The regular adoption fee for an animal is $75, which includes vaccines, spay and neuter surgery, heartworm and feline leukemia screening, and microchipping, according to the shelter’s website.
“We’ve used up every area in the shelter—expanded in every area we could—to house the animals we house.”
— Animal Services Director Cheryl Schneider
In 2018, the shelter had 2,358 animals fostered and 4,510 animals adopted. These efforts, Schneider said, helped the shelter achieve a 97 percent save rate.

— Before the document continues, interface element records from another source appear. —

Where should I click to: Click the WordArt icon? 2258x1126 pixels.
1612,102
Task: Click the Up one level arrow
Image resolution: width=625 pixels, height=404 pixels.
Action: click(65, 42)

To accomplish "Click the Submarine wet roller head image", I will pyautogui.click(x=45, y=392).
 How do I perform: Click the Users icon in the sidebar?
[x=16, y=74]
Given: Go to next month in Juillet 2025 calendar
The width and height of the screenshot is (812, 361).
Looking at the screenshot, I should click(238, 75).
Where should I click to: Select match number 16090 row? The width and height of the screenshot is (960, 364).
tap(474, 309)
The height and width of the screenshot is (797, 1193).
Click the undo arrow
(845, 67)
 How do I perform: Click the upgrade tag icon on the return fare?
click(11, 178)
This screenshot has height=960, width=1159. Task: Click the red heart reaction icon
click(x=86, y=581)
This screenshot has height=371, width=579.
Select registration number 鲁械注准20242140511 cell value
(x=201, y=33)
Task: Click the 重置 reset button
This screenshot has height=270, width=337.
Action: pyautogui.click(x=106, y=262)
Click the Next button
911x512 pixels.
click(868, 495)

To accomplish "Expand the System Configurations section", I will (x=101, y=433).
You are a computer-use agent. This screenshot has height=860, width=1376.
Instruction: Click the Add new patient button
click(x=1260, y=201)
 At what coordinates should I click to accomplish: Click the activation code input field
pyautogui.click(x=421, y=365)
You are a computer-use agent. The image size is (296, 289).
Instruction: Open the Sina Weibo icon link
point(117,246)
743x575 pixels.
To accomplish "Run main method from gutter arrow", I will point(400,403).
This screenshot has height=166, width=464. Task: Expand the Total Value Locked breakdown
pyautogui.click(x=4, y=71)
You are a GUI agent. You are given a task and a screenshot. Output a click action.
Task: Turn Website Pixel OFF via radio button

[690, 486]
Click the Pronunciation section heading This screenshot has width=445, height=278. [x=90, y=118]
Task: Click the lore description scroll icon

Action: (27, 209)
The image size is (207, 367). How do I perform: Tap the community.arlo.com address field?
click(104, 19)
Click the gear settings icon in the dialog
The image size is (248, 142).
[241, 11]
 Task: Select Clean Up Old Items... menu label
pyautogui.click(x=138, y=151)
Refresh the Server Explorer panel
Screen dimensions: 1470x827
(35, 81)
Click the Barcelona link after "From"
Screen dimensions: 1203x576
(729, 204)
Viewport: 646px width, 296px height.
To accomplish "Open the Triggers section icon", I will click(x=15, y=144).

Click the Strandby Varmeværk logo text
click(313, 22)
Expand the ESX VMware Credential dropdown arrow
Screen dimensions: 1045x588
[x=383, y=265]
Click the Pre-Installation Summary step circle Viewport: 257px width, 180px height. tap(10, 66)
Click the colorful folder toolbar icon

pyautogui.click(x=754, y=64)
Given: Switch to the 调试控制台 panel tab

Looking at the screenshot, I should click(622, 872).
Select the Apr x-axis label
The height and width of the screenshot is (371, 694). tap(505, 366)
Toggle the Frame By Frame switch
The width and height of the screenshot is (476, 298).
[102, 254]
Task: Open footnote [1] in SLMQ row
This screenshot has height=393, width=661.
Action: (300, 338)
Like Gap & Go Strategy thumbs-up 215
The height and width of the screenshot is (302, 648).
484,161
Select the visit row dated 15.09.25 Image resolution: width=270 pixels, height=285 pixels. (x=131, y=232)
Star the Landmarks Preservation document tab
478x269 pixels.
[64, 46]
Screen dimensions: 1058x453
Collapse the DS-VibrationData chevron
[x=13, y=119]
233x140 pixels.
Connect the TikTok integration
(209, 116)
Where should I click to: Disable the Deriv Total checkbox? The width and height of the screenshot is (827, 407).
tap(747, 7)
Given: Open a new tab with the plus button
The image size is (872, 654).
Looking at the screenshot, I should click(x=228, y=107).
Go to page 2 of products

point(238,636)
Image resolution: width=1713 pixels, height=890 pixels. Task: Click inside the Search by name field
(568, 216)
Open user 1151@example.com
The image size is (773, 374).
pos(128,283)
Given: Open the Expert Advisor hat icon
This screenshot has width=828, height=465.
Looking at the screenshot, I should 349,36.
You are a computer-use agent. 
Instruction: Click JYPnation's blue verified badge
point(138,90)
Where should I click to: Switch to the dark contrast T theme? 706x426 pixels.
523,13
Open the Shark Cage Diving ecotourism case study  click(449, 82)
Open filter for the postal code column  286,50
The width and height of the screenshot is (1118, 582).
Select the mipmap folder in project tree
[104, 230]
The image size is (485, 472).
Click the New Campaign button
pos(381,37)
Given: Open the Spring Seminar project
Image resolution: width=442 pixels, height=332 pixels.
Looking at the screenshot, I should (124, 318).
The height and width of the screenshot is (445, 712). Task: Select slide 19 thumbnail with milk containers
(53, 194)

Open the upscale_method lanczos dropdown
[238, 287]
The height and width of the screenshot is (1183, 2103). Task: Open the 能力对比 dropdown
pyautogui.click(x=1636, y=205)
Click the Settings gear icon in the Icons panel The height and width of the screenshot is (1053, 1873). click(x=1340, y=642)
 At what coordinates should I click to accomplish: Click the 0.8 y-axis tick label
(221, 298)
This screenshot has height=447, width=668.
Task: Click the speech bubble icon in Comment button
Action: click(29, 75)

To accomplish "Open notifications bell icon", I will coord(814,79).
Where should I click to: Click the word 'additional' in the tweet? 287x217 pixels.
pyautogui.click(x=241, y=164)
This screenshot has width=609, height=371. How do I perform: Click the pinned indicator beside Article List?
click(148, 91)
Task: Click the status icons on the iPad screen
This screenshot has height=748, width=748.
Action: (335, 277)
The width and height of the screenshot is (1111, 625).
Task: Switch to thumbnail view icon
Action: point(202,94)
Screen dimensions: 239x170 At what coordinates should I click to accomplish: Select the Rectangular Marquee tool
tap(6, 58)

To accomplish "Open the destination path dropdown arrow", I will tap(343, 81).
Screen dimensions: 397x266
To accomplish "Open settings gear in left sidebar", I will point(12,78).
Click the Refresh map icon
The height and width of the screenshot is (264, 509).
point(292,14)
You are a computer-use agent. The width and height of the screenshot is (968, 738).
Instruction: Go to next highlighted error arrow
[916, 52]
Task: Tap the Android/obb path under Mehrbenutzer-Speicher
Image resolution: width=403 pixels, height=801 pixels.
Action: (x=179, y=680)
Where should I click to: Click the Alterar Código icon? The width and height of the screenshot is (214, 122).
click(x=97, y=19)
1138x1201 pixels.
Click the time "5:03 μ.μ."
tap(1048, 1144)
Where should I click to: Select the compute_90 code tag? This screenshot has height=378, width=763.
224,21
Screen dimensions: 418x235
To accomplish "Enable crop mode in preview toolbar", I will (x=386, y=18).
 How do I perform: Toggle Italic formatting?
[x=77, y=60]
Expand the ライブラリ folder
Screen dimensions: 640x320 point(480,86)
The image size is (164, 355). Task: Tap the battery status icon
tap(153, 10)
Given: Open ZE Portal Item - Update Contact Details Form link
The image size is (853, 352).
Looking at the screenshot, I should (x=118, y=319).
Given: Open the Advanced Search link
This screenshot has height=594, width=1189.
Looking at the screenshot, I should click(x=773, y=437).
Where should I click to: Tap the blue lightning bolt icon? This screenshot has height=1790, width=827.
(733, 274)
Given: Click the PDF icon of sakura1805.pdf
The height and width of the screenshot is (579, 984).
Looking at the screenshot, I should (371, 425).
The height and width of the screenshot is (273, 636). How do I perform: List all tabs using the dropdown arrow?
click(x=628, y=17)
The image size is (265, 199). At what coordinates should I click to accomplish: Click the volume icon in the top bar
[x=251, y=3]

To be identified as no-kill, a shelter needs to have a save rate of at least 90 percent.
To help speed along its expansion, the shelter’s staff temporarily offered adoptions of dogs and cats out of the show barn in San Gabriel Park in Georgetown, a move that reduced the expansion’s construction timeline by about six months, Schneider said.
The shelter also sent 10 dogs in January to a shelter in Washington state through a program that transports animals from full-capacity shelters to ones that have extra space within the U.S.
“In the past, the community has been really good about coming in and adopting, making sure we had enough room, responding to our calls of distress when we get overcrowded, but in the last six months or so we’ve found that we are not able to get dogs out of here so we needed to start looking at other options,” Schneider said.
Schneider added that she hopes to expand the shelter’s services for pet owners to include low-cost vaccines and spaying and neutering clinics.
The Williamson County Commissioners Court approved funding in the county’s fiscal year 2018-19 budget for the first full-time veterinarian at the clinic. Schneider said the new position would help run the clinics and hopefully reduce the number of animals in the shelter.
“The mission [of the shelter] is to help stray and lost animals,” Schneider said. “We take in all animals from our jurisdictions regardless of behavior, temperament, age [or] health. It doesn’t matter.”